======== Document section ========
Tēnā Tātou Katoa,
It is my pleasure, as Chair of the Board of Water Safety New Zealand, to present this annual report.
Our role as the water sector leadership organisation provides us with constant challenges. The sector has a collective responsibility to ensure all New Zealanders enjoy the water safely. This is a huge task and without you all this would not be achievable. We all work extremely hard and aspire to be part of a world leading water safety sector.
The Board would like to express our thanks and gratitude to NZ Lottery Grants Board, ACC, Sport NZ and our commercial partners for your ongoing support and investment.
The Board is confident in the financial performance of the organisation during a period of steady stewardship and modest investment into sector drowning interventions but we are all cognisant that a ‘holding the line’ approach is not good enough and more is required. The Water Safety Sector 2020 Strategy provided us all with an ambitious vision that ‘No one drowns’. As Chair, I can say that we have made good strides towards achieving our mission of working collectively to reduce drownings and injuries. However, the social and economic costs remain too high. To address this, major work is currently underway to ensure our sector is fit for purpose and financially sustainable now and into the future.
A sector capability review was undertaken in 2017/18 and based on the findings a range of potential actions have been identified with a key priority being the need to secure long-term sustainable funding for the largely volunteer sector. Water Safety New Zealand is also engaged in developing insights and understandings of the drowning problem. This is an exciting and necessary work stream. The results will be applied via social marketing to influence positive behavioural change targeting at risk groups who make up the majority of our drowning statistics.
========
## [Stated exercise 1]
Copy the passage from the Water Safety New Zealand chair's report exactly, starting at "The Board would" and ending at "support and investment.".
## [Stated exercise 2]
Write out the rows below word for word, starting at the first row and ending at the line containing "tap(123, 440)", with both of those lines included.
======== Records to use ========
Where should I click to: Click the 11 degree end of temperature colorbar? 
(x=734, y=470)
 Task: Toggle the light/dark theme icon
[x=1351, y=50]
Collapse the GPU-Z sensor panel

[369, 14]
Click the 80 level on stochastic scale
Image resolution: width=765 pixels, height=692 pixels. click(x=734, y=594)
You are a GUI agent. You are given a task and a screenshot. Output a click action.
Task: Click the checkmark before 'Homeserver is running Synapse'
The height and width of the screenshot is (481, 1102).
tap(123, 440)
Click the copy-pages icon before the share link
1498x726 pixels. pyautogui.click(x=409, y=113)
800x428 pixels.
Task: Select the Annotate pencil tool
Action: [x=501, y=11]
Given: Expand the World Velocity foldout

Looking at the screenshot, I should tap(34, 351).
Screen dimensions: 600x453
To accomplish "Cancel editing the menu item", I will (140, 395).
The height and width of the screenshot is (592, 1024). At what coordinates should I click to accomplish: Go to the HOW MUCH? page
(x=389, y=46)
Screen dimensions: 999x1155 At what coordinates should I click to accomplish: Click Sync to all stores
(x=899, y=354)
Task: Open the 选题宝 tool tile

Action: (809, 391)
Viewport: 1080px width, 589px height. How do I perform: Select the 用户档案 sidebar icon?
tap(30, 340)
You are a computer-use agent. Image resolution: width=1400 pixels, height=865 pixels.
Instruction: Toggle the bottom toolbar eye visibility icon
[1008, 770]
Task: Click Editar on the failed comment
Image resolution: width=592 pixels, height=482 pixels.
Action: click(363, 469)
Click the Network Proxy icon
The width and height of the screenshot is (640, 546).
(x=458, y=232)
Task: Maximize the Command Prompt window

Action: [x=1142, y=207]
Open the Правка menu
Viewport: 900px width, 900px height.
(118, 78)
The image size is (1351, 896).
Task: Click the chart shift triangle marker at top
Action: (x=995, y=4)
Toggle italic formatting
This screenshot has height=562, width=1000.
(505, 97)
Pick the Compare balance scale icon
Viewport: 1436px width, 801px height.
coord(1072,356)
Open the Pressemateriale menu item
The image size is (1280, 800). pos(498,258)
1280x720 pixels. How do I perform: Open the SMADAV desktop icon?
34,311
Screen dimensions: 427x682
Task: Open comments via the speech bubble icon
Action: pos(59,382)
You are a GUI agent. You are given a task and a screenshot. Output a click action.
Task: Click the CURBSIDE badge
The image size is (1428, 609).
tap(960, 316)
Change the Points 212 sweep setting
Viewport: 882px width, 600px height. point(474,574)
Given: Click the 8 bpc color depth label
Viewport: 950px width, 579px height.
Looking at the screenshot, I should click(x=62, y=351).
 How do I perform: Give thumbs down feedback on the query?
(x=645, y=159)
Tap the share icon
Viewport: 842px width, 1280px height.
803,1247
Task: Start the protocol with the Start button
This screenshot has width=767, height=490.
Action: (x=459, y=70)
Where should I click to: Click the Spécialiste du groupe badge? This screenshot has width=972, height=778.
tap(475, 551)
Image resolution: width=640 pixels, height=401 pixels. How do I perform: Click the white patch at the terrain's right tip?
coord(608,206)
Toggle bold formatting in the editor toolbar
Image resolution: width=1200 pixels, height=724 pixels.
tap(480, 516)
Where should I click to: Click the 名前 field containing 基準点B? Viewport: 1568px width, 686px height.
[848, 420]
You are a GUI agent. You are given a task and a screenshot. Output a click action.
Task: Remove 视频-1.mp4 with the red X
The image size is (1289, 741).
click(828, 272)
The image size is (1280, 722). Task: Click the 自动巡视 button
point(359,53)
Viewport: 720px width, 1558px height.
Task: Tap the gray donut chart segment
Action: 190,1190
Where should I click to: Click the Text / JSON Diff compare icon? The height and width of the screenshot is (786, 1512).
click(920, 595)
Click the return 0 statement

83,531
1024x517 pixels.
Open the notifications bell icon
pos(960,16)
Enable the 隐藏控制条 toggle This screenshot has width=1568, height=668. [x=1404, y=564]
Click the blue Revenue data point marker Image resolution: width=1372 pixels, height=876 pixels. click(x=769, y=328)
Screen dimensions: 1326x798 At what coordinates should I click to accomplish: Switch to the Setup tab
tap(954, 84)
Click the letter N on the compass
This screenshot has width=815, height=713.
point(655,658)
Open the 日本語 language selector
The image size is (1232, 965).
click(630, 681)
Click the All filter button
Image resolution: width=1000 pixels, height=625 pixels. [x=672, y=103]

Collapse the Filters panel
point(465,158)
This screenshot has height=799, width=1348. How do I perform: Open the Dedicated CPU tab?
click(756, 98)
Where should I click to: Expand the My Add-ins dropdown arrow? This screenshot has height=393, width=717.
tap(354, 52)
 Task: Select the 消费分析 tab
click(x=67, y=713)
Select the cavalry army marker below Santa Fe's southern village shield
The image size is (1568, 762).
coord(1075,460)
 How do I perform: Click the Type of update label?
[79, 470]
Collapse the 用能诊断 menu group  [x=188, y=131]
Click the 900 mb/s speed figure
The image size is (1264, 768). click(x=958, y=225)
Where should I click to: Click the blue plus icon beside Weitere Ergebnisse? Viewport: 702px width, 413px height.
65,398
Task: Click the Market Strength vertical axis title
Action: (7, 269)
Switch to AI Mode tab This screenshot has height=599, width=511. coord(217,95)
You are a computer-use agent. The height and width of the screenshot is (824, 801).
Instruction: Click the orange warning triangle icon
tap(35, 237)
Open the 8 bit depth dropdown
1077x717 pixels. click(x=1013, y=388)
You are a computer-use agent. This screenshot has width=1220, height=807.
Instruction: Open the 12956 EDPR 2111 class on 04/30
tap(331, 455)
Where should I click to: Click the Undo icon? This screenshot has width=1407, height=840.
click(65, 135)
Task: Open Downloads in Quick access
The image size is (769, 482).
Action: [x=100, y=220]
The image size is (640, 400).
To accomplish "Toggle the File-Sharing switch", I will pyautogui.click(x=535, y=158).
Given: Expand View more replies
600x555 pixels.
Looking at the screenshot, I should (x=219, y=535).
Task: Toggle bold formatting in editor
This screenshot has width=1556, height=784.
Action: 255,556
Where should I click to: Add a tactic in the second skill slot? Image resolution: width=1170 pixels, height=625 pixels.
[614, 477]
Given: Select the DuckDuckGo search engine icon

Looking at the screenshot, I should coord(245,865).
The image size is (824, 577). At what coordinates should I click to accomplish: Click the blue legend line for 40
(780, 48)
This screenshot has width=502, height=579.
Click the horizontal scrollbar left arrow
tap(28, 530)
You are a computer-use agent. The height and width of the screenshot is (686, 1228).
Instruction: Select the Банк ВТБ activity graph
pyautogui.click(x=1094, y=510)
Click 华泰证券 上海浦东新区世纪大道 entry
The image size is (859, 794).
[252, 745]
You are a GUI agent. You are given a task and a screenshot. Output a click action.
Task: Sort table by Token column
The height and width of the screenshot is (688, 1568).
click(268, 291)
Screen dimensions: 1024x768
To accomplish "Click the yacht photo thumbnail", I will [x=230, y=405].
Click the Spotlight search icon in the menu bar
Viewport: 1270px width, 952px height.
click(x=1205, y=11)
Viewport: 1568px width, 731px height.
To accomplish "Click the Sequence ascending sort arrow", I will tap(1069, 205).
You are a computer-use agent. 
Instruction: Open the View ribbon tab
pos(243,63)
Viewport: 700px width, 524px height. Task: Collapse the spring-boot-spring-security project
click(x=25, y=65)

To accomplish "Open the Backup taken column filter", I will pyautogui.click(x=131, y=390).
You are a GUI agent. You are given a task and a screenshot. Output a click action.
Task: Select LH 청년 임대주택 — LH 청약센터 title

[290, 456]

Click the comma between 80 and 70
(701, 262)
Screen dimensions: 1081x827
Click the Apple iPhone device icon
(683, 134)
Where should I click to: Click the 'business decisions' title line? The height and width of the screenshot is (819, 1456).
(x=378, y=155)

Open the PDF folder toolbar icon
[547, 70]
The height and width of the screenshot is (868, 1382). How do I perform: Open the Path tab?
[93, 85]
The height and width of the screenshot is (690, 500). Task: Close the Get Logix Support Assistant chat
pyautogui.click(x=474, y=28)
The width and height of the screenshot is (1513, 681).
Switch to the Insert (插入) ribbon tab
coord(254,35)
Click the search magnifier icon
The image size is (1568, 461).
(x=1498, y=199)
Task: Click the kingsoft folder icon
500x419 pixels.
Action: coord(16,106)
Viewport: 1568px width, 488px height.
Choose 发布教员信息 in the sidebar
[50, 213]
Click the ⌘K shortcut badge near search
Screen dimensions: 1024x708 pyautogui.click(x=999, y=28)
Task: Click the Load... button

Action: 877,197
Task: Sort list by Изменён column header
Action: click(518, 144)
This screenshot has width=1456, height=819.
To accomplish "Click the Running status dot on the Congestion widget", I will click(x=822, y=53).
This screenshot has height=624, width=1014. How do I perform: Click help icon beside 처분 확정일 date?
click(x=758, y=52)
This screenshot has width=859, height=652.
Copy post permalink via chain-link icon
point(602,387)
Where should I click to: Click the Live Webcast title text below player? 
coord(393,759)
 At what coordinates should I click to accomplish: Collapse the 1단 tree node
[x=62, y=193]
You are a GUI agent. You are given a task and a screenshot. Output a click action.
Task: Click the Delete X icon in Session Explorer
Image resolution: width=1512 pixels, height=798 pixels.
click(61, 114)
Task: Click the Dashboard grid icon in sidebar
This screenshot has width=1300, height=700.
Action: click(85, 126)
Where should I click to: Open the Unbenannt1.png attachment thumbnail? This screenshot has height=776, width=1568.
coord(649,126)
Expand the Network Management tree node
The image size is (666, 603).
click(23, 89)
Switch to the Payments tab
========
## [Written solution 1]
The Board would like to express our thanks and gratitude to NZ Lottery Grants Board, ACC, Sport NZ and our commercial partners for your ongoing support and investment.

## [Written solution 2]
Where should I click to: Click the 11 degree end of temperature colorbar? 
(x=734, y=470)
 Task: Toggle the light/dark theme icon
[x=1351, y=50]
Collapse the GPU-Z sensor panel

[369, 14]
Click the 80 level on stochastic scale
Image resolution: width=765 pixels, height=692 pixels. click(x=734, y=594)
You are a GUI agent. You are given a task and a screenshot. Output a click action.
Task: Click the checkmark before 'Homeserver is running Synapse'
The height and width of the screenshot is (481, 1102).
tap(123, 440)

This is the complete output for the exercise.